# README — Datasets for CausalBGM (ACIC 2018 & Twins)

This deposit provides the **two datasets** used in the *CausalBGM* paper:

* **ACIC_2018**: ACIC 2018 semi-synthetic benchmark (binary treatment)
* **Twins**: Twins-based semi-synthetic benchmark (continuous treatment)

The folder structure in this Dataverse deposit matches the paths used in our data loaders, except that **Dataverse may store tabular files as `.tab`**.

---

## 1) ACIC_2018 (ACIC 2018 semi-synthetic benchmark; binary treatment)

**Folder:** `ACIC_2018/`

This dataset comes from the **2018 Atlantic Causal Inference Conference (ACIC) competition** semi-synthetic benchmark (binary treatment).
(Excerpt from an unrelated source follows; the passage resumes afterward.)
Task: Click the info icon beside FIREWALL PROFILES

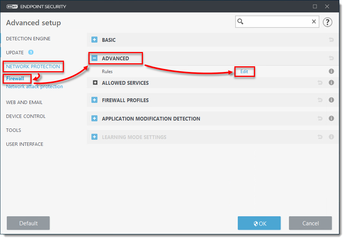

It includes:

* baseline **covariates** (`v`) from `x.tab`
* **treatment** (`x`, binary) stored as column `z`
* **factual outcome** (`y`) stored as column `y`
* multiple **semi-synthetic settings** indexed by a unique setting ID (`ufid`)

### Key files

* `ACIC_2018/x.tab`
  Covariates indexed by `sample_id`.
* `ACIC_2018/scaling/factuals/<UFID>.tab`
  Factual outcomes for one semi-synthetic setting indexed by `sample_id`.
* (Optional, if used) `ACIC_2018/scaling/counterfactuals/<UFID>_cf.tab`
  Counterfactual outcomes for evaluation.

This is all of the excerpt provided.